> **TASKS FOR THIS EXERCISE**
1. Quote the Teensy 4.1 interrupt thread word for word, covering everything from "I am occaisionally" down to "PlatformIO on a T4.1.".
2. In the Teensy 4.1 interrupt thread, why did the original poster add hysteresis to the input pin?
3. Write the next part of the Teensy 4.1 interrupt thread, picking up after its final sentence.

Teensy 4.1 extraneous GPIO interrupts on opposite edge?

[wygonski]

I am occaisionally seeing extraneous interrupts occurring on a GPIO pin driven by a 250 Hz pulse train.
I am using Teesyduino 1.56 in PlatformIO on a T4.1.
I have set up the GPIO pin as an input with hysteresis and pulldown:

pinMode(MAGDATA_PULSE_PIN, INPUT_PULLDOWN);

and this is my ISR:

void magdataPulseISR( void ) {
  static uint32_t lastTck =magdataPulseTimeUS;
  static uint32_t diffTck = 0;
  static bool firstTime = true;
      DEBUG_GPIO_PIN0_CLEAR;
      magdataPulseTimeUS = microsCount();
      diffTck = magdataPulseTimeUS - lastTck;
      if (!firstTime && (diffTck < 2000000)) {    // trigger on frequency >> 250 Hz
        DEBUG_GPIO_PIN0_SET;
        capturedMagdataPulseTimeUS = magdataPulseTimeUS;        
      } 
      circular_buf_put(&magDataTimeUS_queue, magdataPulseTimeUS);
      magdataPulseIntCount++; 
      firstTime = false;
      lastTck = magdataPulseTimeUS;
      asm volatile ("dsb");      
}

microsCount() is actually using the 600Hz cycle counter to avoid any issue calling micros():

uint32_t microsCount(void) {
  return ARM_DWT_CYCCNT;
  // WAS: return micros();
}

Occaisionally, maybe 3 times in 30 minutes for a 250 Hz pulse train, the ISR apparently triggers also on the falling edge in addition to the rising edge.
This is a scope capture of the unexpected behavior, where the DEBUG_GPIO_PIN0 goes high when the interrupt occurs sooner than expected. The scope is only 100MHz so it may be that I cannot see noise generating another rising edge trigger.

The slow transition time of 60 ns exceeds the datasheet stated minimum of 25 ns, and for that reason I added the hysteresis, but it did not affect the symptom.
Any help or comments would be very welcome.
Thanks!

 

[rcarr]

Your scope capture shows some coupling between Ch1 and Ch2. For example at the falling edge on Ch1, Ch2 shows a slight bump. After the interrupt, the general noise on Ch1 is mirrored on Ch2. Perhaps your scope ground was too long or maybe something else is going on.

I wonder if your circuit is on a breadboard and the ground runs are too long. Or do you have some relays or motors that could produce noise on the grounds and power rails? Ch1 shows undershoot at the interrupt event, which is strange, which makes me suspicious of the circuit grounds.

> **DATASET EXCERPTS**
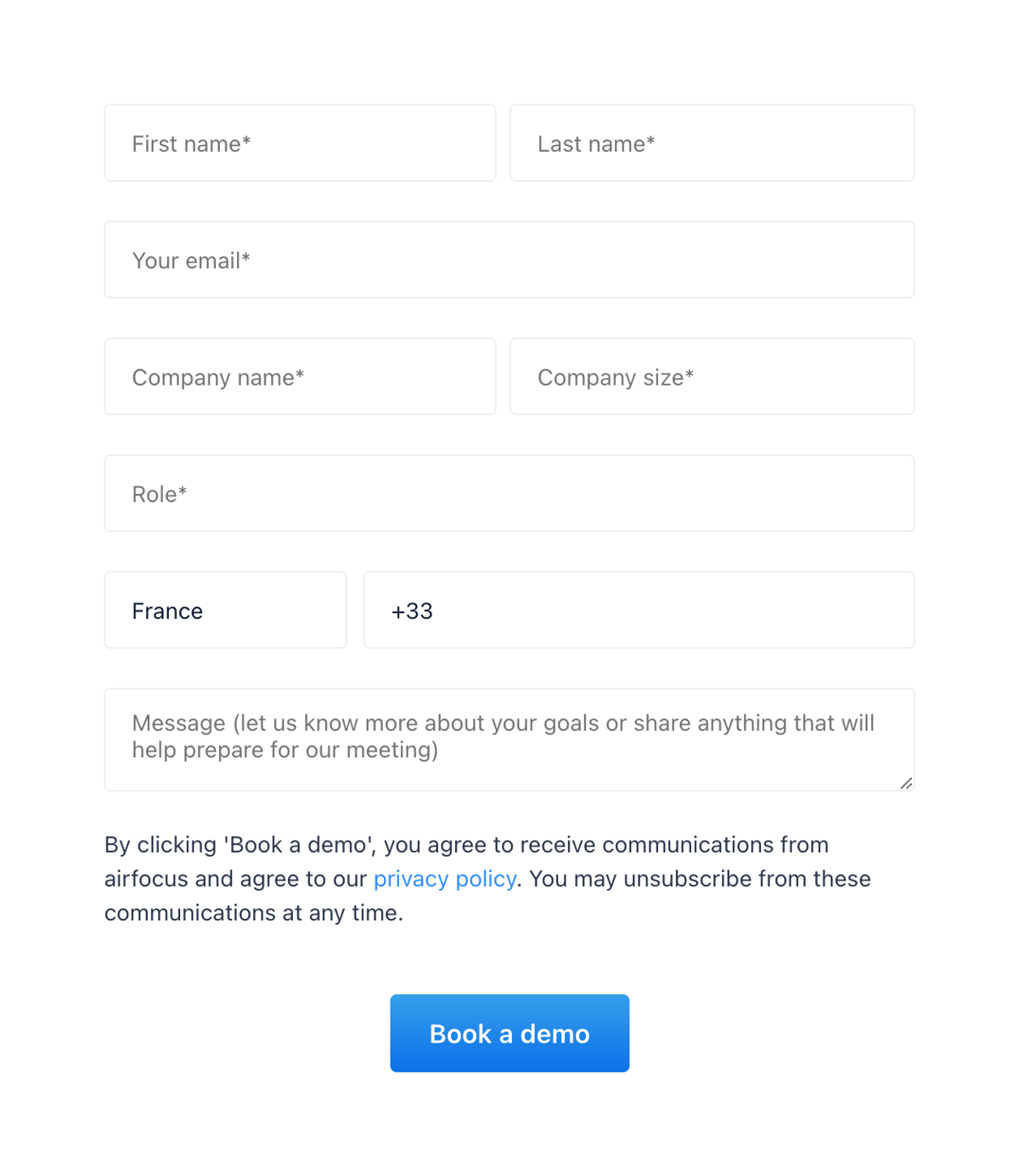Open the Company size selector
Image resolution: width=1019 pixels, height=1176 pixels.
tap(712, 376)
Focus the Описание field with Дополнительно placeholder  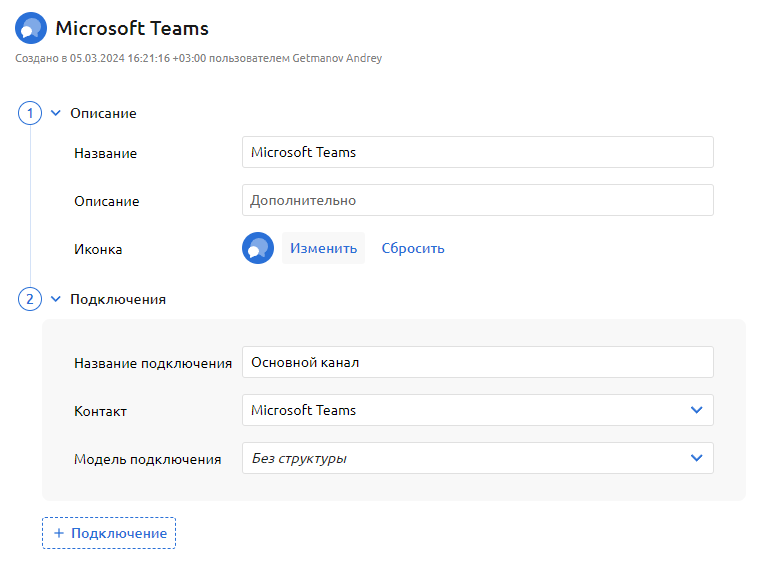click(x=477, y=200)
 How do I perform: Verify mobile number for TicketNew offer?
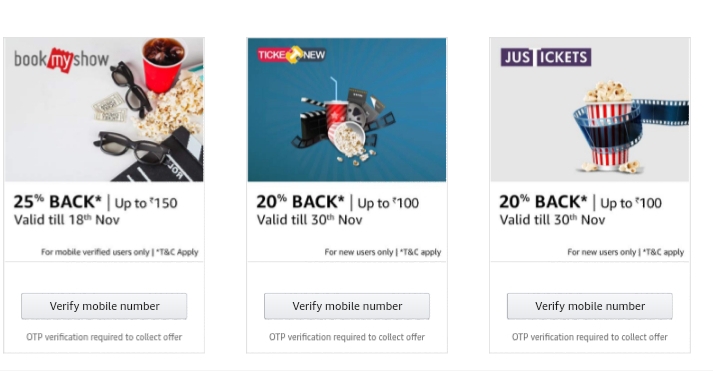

> **LIST OF ANSWERS**
1.
I am occaisionally seeing extraneous interrupts occurring on a GPIO pin driven by a 250 Hz pulse train.
I am using Teesyduino 1.56 in PlatformIO on a T4.1.

2. The poster added hysteresis because the signal's slow transition time of 60 ns exceeds the datasheet's stated minimum of 25 ns. Adding it did not change the symptom.

3.
[wygonski]

@rcarr Thanks, I shortened the ground lead and tied it to the host PCB ground plane. No breadboard, but a 2-PCB stack with T4.1 on top. Host PCB is 4-layer with power and ground plane. There are no noise-generating circuits or high-current devices on the host PCB, only power supply and FPGA. I will create a cleaner capture and post it.

 

[wygonski]

Here is another scope screenshot with scope probe grounding improved. Interrupt signal driving source (and ground) comes from another PCB over a 18 in. flex cable to the host PCB with Teensy 4.1 stacked on top. Scope ground is on the host PCB ground plane, scope probes (10x) are on the header pins between the T4.1 and host PCB.

Again my initial area of concern was the slow transition time on the top trace, which is the signal triggering the GPIO interrupt. The IMXRT1060 data sheet warned that hysteresis mode should be used for such a signal that exceeded the maximum input transition time of 25 ns (IMXRT1060 Data Sheet section 4.3.2.1 Table 25). From the plot the transition time is approx. 60 ns. Also from the data sheet, hysteresis range is 250 mV for 3V3 supply voltage. However, using hysteresis did not affect the symptom of the interrupt apparently firing on the *falling* edge with the interrupt configured for the rising edge.
Our hardware designer is looking to make circuit improvements to filter the noisy input, but I just wanted to ask the forum whether I am configuring the T4.1 GPIO properly, or if there are any other considerations. (I can "debounce" this input in firmware because we know the pulse train timing, but I wanted to confirm the source of the problem before doing so.)
Thanks!

 

[rcarr]

The scope traces look good, I now think your analysis of the issue is correct. May I ask what type of device is driving the signal / why is it slow? Are you relying on just the Teensy internal pulldown to produce the low?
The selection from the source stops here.